The best-laid plans can, and often do, go awry. We all know it, but I’m convinced that Jack Horwood must have skipped that lesson. Hello, everyone… I’m Jackie Keswick and I’m stopping by on the blog tour for the third Power of Zero story, House Hunt. Thanks so much for inviting me!

We left Jack and Gareth at the end of Ghosts finding their feet in a new relationship. A relationship that suddenly included not just the two of them, but also two teenage boys.

Settling into any relationship – adjusting schedules and egos and finding the best way to work as a team – can be tricky enough, even without having two jobs, helping troubled boys or hunting pimps. It’s no wonder, then, that Jack and Gareth encounter the odd hiccough along the road.

Gareth needs to control people and events around him. Jack has a habit of going silent when something bothers him. At least until he’s sorted out the matter in his own mind. They’re both learning to cooperate and each go to some lengths to be there when the other one needs it. At the beginning of House Hunt, it’s Jack’s turn.

Gareth Flynn loves oysters and Jack, to make up for being stuck in his own head a little more thoroughly than usual for the last few weeks, decides to treat him to a day out to sample some of the best oysters in England. He arrives in some smart, unexpected transport, and when Gareth queries what he’s up to, Jack has a logical answer all ready:

“You keep whining about the lack of decent oysters, and I’m sick of hearing it. I’m going to get you some of the finest oysters in England, and then I’ll watch you eat them until you pop.”

“You don’t even like oysters.”

“So not the point.” Jack filtered onto the anticlockwise side of the M25, slid into the outside lane, and floored the throttle. Traffic was light that early on a Sunday and he hoped to be off the road to hell before that changed. “The real point here is that oysters are one of your favorite foods. And you whine about the bloody things even when you’re at Simpson’s eating them. So now you won’t have to.”

Gareth finds the oysters delicious and well worth the early start to their morning. They talk, they wander along the beach and, finally head inland to a secluded corner of the Weald. Jack isn’t looking for trouble. But as often before, he finds it anyway.

The afternoon slipped gently toward evening when they returned to the car park. Two other cars were left beside Jack’s TVR, one of them the beat-up green Rover that had attracted Jack’s attention earlier in the day. And just as it had then, the battered heap gave him the collywobbles. Earlier, he’d been too tightly wound to focus on much beyond Gareth. It had helped him brush off the feeling of dread growing in his gut. Now, Gareth was no longer such a distraction and apprehension drew his stomach into a tight, hot ball. He stepped closer and circled the car. One of the front tires was flat, which might explain why the car had been left here. Or then again, it might not.

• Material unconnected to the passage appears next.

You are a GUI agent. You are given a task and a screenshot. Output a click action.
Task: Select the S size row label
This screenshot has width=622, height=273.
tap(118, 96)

“The boot lid’s not properly shut,” he called out.

“So the lock’s broken.”

“Would you leave your car in a public car park with a broken boot lid?” Jack queried. “Not to mention that it would rattle like a son of a bitch while you’re driving.”

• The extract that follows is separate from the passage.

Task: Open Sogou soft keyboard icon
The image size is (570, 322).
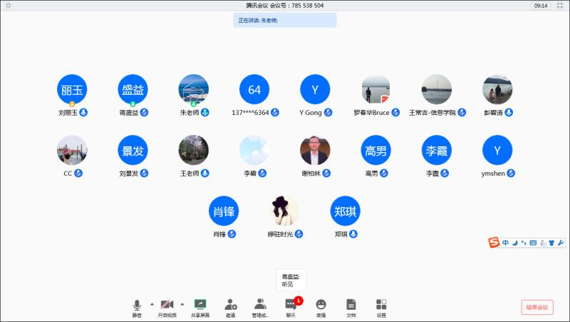Action: point(532,243)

“Not everyone is as OCD as you are.”

“I’m not OCD.”

“Says you.”

Jack turned his back on Gareth’s teasing and took the last few steps to the old car. As far as Jack was concerned, Gareth could tease all he wanted. It wouldn’t change that the hair stood up on the back of his neck. Or that a battalion of butterflies played hockey in his guts. Instincts were instincts for a reason. And Jack’s were at DEFCON 2.

He pulled the knife from the sole of his right trainer and carefully slid it along the edge of the loose boot lid. Nothing caught or snagged, so he angled the blade to go under the lid and walked around the back of the car again, moving much more slowly this time. The tension in his gut grew like a wave, hanging suspended and ready to crash over him, and he knew without a doubt that something was wrong with this car. He tasted blood, realized his lower lip was bleeding, and made a conscious effort to relax his jaw and unclench his teeth. Maybe he should have called the bomb squad, rather than play this by ear. Gareth was standing a few meters behind him, and if this all blew up in his face, Gareth would be caught in the blast too.

He wanted to shout a warning, but he shoved his teeth back into the cut in his lip and swallowed the words. Telling Gareth to leave would not produce the desired result. Jack knew that much without asking. If anything, it would bring Gareth to his side only faster.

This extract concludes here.